• [Objective]:
Please reproduce the listing below line for line, with no changes.

• [Information shown]:
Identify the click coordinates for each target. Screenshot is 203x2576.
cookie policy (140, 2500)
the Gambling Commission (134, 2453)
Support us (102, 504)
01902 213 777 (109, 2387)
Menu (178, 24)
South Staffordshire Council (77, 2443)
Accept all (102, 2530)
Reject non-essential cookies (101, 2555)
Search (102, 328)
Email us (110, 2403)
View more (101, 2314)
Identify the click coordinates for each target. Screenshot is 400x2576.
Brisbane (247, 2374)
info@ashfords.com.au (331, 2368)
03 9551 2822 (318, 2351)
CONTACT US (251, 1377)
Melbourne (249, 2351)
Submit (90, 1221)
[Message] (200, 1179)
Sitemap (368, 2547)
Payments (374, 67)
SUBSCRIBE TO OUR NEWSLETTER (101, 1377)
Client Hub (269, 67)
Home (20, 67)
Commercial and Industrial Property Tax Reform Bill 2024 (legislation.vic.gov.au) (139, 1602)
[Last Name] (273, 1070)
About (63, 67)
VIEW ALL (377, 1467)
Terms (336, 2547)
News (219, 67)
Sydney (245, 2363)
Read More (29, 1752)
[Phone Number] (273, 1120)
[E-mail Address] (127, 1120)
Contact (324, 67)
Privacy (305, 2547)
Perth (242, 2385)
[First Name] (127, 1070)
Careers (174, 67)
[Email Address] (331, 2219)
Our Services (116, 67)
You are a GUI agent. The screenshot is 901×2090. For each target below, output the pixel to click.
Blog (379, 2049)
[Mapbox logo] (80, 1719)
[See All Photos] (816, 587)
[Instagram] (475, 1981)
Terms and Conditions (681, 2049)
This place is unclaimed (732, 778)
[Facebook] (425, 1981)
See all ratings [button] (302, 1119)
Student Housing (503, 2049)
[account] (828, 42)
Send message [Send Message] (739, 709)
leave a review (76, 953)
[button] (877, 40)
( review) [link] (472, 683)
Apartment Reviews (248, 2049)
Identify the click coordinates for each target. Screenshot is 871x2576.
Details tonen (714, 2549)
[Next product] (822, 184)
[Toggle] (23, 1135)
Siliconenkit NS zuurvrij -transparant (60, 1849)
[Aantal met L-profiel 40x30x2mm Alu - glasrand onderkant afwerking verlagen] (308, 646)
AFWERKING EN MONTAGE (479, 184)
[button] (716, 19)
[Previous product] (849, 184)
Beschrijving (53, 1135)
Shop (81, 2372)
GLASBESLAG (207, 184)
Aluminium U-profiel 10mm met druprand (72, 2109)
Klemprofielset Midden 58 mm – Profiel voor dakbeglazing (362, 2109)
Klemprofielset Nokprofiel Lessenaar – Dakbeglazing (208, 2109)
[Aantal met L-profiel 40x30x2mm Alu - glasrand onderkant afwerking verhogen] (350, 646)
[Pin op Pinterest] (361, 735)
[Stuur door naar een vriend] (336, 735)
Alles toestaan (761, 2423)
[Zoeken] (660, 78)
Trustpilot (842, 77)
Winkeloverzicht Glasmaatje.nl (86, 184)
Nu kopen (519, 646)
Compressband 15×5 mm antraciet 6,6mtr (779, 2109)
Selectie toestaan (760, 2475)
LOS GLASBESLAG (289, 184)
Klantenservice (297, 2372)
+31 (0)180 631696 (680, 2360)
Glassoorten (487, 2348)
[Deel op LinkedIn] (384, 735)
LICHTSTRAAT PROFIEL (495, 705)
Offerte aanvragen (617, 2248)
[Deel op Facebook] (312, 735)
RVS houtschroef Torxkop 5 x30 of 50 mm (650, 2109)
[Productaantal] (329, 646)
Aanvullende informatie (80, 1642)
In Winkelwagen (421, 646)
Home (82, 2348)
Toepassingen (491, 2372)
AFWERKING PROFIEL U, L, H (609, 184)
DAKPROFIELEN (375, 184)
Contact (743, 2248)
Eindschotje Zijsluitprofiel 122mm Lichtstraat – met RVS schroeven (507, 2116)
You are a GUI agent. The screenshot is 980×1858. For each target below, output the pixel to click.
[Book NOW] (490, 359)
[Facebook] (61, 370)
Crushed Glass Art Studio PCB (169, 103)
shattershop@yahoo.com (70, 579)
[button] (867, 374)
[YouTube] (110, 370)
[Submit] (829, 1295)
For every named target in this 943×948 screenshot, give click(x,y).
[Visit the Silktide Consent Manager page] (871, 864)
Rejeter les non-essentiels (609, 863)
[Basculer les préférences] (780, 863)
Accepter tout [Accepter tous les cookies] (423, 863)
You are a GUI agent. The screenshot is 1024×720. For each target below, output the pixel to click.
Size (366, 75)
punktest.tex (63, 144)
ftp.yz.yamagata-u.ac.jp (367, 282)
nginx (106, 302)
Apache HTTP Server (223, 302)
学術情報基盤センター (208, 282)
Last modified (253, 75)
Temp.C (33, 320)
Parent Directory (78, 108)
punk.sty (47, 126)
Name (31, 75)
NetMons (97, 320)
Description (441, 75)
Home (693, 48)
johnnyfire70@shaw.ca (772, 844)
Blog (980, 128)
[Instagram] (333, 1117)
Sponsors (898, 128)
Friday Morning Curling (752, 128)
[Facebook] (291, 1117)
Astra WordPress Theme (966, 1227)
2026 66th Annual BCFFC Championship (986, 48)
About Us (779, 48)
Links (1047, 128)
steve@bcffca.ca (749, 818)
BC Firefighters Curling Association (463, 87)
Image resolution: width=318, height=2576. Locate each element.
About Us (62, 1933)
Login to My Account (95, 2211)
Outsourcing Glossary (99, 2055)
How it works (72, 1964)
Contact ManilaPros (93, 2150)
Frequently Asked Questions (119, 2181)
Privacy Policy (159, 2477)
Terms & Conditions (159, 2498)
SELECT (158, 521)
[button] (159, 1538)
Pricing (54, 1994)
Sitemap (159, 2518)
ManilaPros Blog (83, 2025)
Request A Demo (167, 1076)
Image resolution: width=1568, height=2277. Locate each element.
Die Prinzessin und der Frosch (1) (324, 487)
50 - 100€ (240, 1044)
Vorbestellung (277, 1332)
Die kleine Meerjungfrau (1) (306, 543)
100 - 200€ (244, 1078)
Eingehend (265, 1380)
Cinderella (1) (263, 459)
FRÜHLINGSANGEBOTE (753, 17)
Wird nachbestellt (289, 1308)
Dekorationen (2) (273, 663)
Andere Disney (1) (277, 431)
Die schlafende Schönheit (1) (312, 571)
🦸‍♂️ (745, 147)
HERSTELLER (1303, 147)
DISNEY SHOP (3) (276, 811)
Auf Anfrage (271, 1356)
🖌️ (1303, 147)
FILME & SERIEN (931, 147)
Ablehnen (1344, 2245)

• [Result of this task]:
Identify the click coordinates for each target. Screenshot is 203x2576.
cookie policy (140, 2500)
the Gambling Commission (134, 2453)
Support us (102, 504)
01902 213 777 (109, 2387)
Menu (178, 24)
South Staffordshire Council (77, 2443)
Accept all (102, 2530)
Reject non-essential cookies (101, 2555)
Search (102, 328)
Email us (110, 2403)
View more (101, 2314)
Identify the click coordinates for each target. Screenshot is 400x2576.
Brisbane (247, 2374)
info@ashfords.com.au (331, 2368)
03 9551 2822 (318, 2351)
CONTACT US (251, 1377)
Melbourne (249, 2351)
Submit (90, 1221)
[Message] (200, 1179)
Sitemap (368, 2547)
Payments (374, 67)
SUBSCRIBE TO OUR NEWSLETTER (101, 1377)
Client Hub (269, 67)
Home (20, 67)
Commercial and Industrial Property Tax Reform Bill 2024 (legislation.vic.gov.au) (139, 1602)
[Last Name] (273, 1070)
About (63, 67)
VIEW ALL (377, 1467)
Terms (336, 2547)
News (219, 67)
Sydney (245, 2363)
Read More (29, 1752)
[Phone Number] (273, 1120)
[E-mail Address] (127, 1120)
Contact (324, 67)
Privacy (305, 2547)
Perth (242, 2385)
[First Name] (127, 1070)
Careers (174, 67)
[Email Address] (331, 2219)
Our Services (116, 67)
You are a GUI agent. The screenshot is 901×2090. For each target below, output the pixel to click.
Blog (379, 2049)
[Mapbox logo] (80, 1719)
[See All Photos] (816, 587)
[Instagram] (475, 1981)
Terms and Conditions (681, 2049)
This place is unclaimed (732, 778)
[Facebook] (425, 1981)
See all ratings [button] (302, 1119)
Student Housing (503, 2049)
[account] (828, 42)
Send message [Send Message] (739, 709)
leave a review (76, 953)
[button] (877, 40)
( review) [link] (472, 683)
Apartment Reviews (248, 2049)
Identify the click coordinates for each target. Screenshot is 871x2576.
Details tonen (714, 2549)
[Next product] (822, 184)
[Toggle] (23, 1135)
Siliconenkit NS zuurvrij -transparant (60, 1849)
[Aantal met L-profiel 40x30x2mm Alu - glasrand onderkant afwerking verlagen] (308, 646)
AFWERKING EN MONTAGE (479, 184)
[button] (716, 19)
[Previous product] (849, 184)
Beschrijving (53, 1135)
Shop (81, 2372)
GLASBESLAG (207, 184)
Aluminium U-profiel 10mm met druprand (72, 2109)
Klemprofielset Midden 58 mm – Profiel voor dakbeglazing (362, 2109)
Klemprofielset Nokprofiel Lessenaar – Dakbeglazing (208, 2109)
[Aantal met L-profiel 40x30x2mm Alu - glasrand onderkant afwerking verhogen] (350, 646)
[Pin op Pinterest] (361, 735)
[Stuur door naar een vriend] (336, 735)
Alles toestaan (761, 2423)
[Zoeken] (660, 78)
Trustpilot (842, 77)
Winkeloverzicht Glasmaatje.nl (86, 184)
Nu kopen (519, 646)
Compressband 15×5 mm antraciet 6,6mtr (779, 2109)
Selectie toestaan (760, 2475)
LOS GLASBESLAG (289, 184)
Klantenservice (297, 2372)
+31 (0)180 631696 (680, 2360)
Glassoorten (487, 2348)
[Deel op LinkedIn] (384, 735)
LICHTSTRAAT PROFIEL (495, 705)
Offerte aanvragen (617, 2248)
[Deel op Facebook] (312, 735)
RVS houtschroef Torxkop 5 x30 of 50 mm (650, 2109)
[Productaantal] (329, 646)
Aanvullende informatie (80, 1642)
In Winkelwagen (421, 646)
Home (82, 2348)
Toepassingen (491, 2372)
AFWERKING PROFIEL U, L, H (609, 184)
DAKPROFIELEN (375, 184)
Contact (743, 2248)
Eindschotje Zijsluitprofiel 122mm Lichtstraat – met RVS schroeven (507, 2116)
You are a GUI agent. The screenshot is 980×1858. For each target below, output the pixel to click.
[Book NOW] (490, 359)
[Facebook] (61, 370)
Crushed Glass Art Studio PCB (169, 103)
shattershop@yahoo.com (70, 579)
[button] (867, 374)
[YouTube] (110, 370)
[Submit] (829, 1295)
For every named target in this 943×948 screenshot, give click(x,y).
[Visit the Silktide Consent Manager page] (871, 864)
Rejeter les non-essentiels (609, 863)
[Basculer les préférences] (780, 863)
Accepter tout [Accepter tous les cookies] (423, 863)
You are a GUI agent. The screenshot is 1024×720. For each target below, output the pixel to click.
Size (366, 75)
punktest.tex (63, 144)
ftp.yz.yamagata-u.ac.jp (367, 282)
nginx (106, 302)
Apache HTTP Server (223, 302)
学術情報基盤センター (208, 282)
Last modified (253, 75)
Temp.C (33, 320)
Parent Directory (78, 108)
punk.sty (47, 126)
Name (31, 75)
NetMons (97, 320)
Description (441, 75)
Home (693, 48)
johnnyfire70@shaw.ca (772, 844)
Blog (980, 128)
[Instagram] (333, 1117)
Sponsors (898, 128)
Friday Morning Curling (752, 128)
[Facebook] (291, 1117)
Astra WordPress Theme (966, 1227)
2026 66th Annual BCFFC Championship (986, 48)
About Us (779, 48)
Links (1047, 128)
steve@bcffca.ca (749, 818)
BC Firefighters Curling Association (463, 87)
Image resolution: width=318, height=2576. Locate each element.
About Us (62, 1933)
Login to My Account (95, 2211)
Outsourcing Glossary (99, 2055)
How it works (72, 1964)
Contact ManilaPros (93, 2150)
Frequently Asked Questions (119, 2181)
Privacy Policy (159, 2477)
Terms & Conditions (159, 2498)
SELECT (158, 521)
[button] (159, 1538)
Pricing (54, 1994)
Sitemap (159, 2518)
ManilaPros Blog (83, 2025)
Request A Demo (167, 1076)
Image resolution: width=1568, height=2277. Locate each element.
Die Prinzessin und der Frosch (1) (324, 487)
50 - 100€ (240, 1044)
Vorbestellung (277, 1332)
Die kleine Meerjungfrau (1) (306, 543)
100 - 200€ (244, 1078)
Eingehend (265, 1380)
Cinderella (1) (263, 459)
FRÜHLINGSANGEBOTE (753, 17)
Wird nachbestellt (289, 1308)
Dekorationen (2) (273, 663)
Andere Disney (1) (277, 431)
Die schlafende Schönheit (1) (312, 571)
🦸‍♂️ (745, 147)
HERSTELLER (1303, 147)
DISNEY SHOP (3) (276, 811)
Auf Anfrage (271, 1356)
🖌️ (1303, 147)
FILME & SERIEN (931, 147)
Ablehnen (1344, 2245)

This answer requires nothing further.